Leaking photos by publishing fbcdn links is worse for attackers on every axis than simply stealing and reposting the photo:

* The leaker and the viewers are more traceable, since they're hitting Facebook's servers

* Facebook can cut off access to the photos by reassigning the IDs

* To get the actual link, you have to dig into the Facebook page source; to get the photo, you just have to right-click on it.

This is a stupid, silly threat to worry about. Unless you find a way to predict fbcdn URLs, there's nothing overtly wrong with what Facebook is doing. Plenty of sites rely on the same technique to protect significantly more sensitive information.

You're talking about a leak while the photo is actively posted. I think that's obvious to users. It's less obvious that users can change privacy settings or delete the photo, and yet it's still accessible.

The interface says access is now (going forward) changed, but access doesn't change.

What's overtly wrong with what Facebook is doing shows up in practice in the news every time someone becomes an unexpected celebrity. The person promptly and maybe even preemptively changes their privacy settings, but their images remain available.

http://news.bbc.co.uk/2/hi/8060407.stm

Even if it's technically reasonable, it's not user expected behavior.

I don't understand what you're trying to say. It sounds like you're saying, "sure, there's a totally obvious and simple way that people on Facebook can take and republish your pictures that Facebook can't do anything about, but did you also know that there's also this really convoluted way they could also do that, and Facebook could fix that?"

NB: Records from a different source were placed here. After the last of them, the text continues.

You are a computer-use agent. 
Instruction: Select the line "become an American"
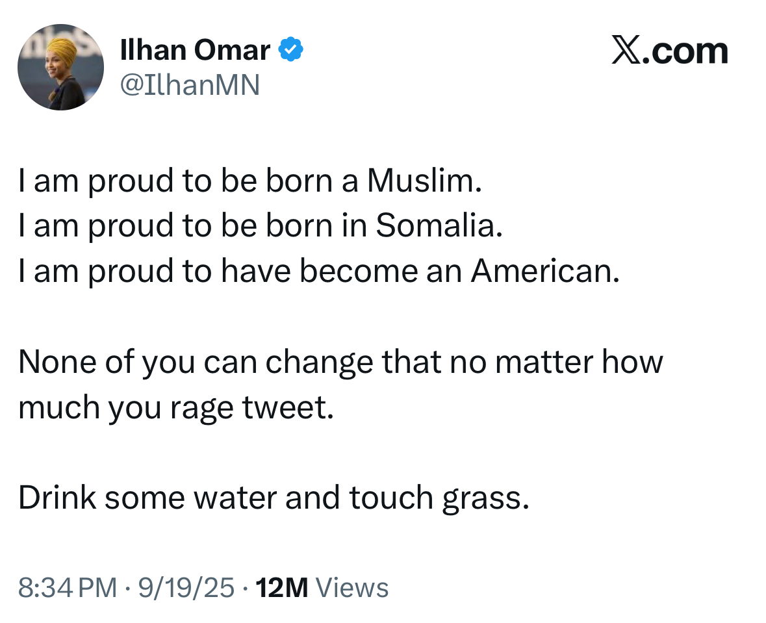(319, 271)
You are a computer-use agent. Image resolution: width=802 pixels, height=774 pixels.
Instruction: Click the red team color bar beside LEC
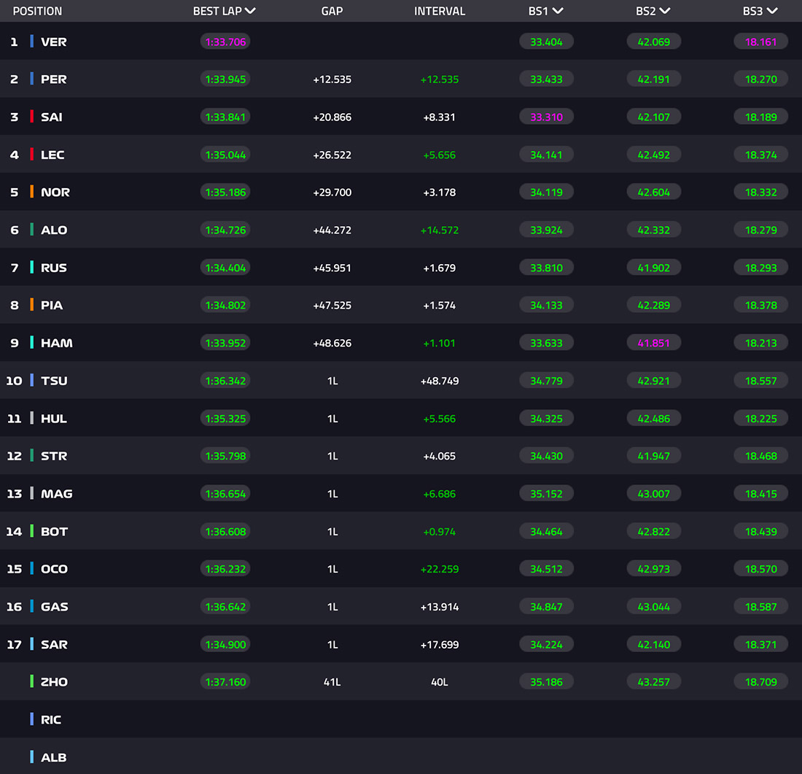[x=31, y=154]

If you publish images to the public on Facebook, all bets are simply off. It is a bad idea for Facebook to give people the mistaken idea that any settings change on Facebook could ever take back anything posted to "Everyone" on the site.

Not talking about "Everyone". Talking about, for example, your best friend. Then you turn out to be a Russian spy named Anna. Suddenly your friend, who didn't care to download your photos before, now does want to download them.

More to the point, talking about changing privacy settings, and having the change work, where work is not defined as "defeat tptacek" but "defeat casual users".

The logical conclusion to "It is a bad idea for Facebook to give people the mistaken idea that any settings change on Facebook could ever take back anything" is for Facebook to remove any ability to set privacy more restrictive, ever. I doubt that would be popular.

While "you can't take it back" may be technically correct, most photos aren't being downloaded to repost, merely viewed inline online. There's no reason a user changing privacy to be more restrictive shouldn't expect that change to apply going forward.